Check every line of the data below for the string "agent", and copy the ones that hold it.

Start of MATERIAL FOR THIS TASK

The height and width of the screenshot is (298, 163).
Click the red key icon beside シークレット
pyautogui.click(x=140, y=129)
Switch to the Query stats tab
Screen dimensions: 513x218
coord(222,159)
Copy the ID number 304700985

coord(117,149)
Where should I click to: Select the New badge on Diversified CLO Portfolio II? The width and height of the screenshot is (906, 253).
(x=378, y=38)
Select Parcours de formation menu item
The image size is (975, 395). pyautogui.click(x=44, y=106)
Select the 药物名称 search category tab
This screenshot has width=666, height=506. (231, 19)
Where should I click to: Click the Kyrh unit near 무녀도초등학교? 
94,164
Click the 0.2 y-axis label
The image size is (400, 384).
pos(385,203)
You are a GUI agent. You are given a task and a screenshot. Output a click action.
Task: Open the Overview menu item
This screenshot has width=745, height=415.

End of MATERIAL FOR THIS TASK
Start of MATERIAL FOR THIS TASK

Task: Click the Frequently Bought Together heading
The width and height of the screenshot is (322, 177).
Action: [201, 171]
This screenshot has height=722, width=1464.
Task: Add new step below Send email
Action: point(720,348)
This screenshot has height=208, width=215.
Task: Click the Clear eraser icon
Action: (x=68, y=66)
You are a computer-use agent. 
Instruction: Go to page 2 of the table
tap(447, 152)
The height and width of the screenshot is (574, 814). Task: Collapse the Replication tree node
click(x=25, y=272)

End of MATERIAL FOR THIS TASK
Start of MATERIAL FOR THIS TASK

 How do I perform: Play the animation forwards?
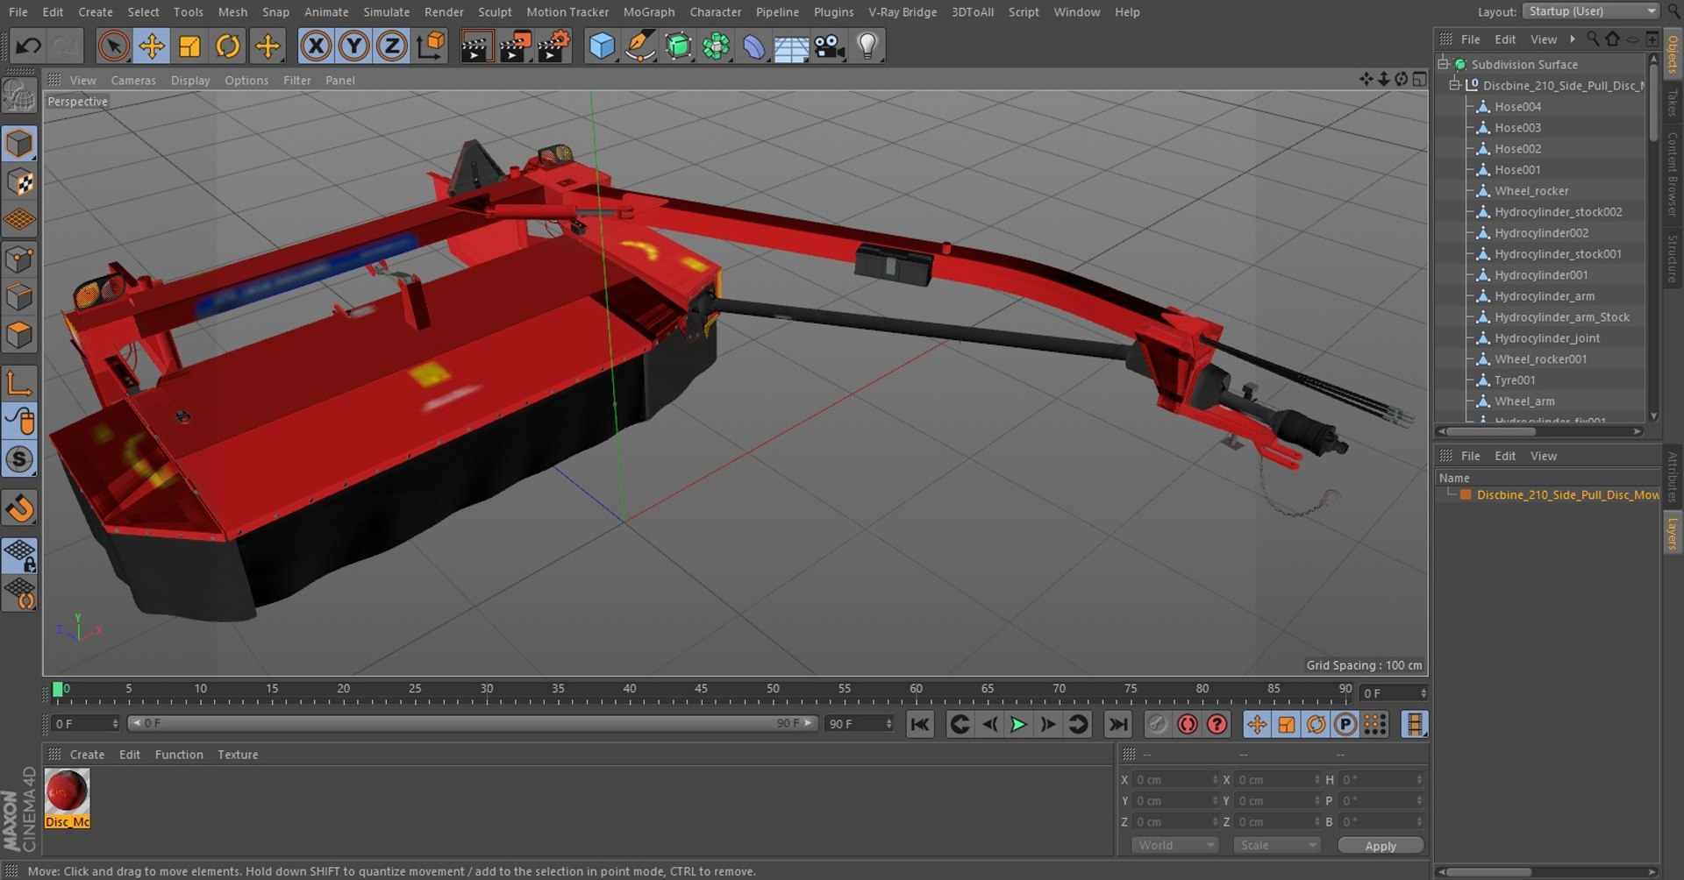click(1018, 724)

End of MATERIAL FOR THIS TASK

- TASK OUTPUT:
You are a GUI agent. You are given a task and a screenshot. Output a click action.
You are a computer-use agent. 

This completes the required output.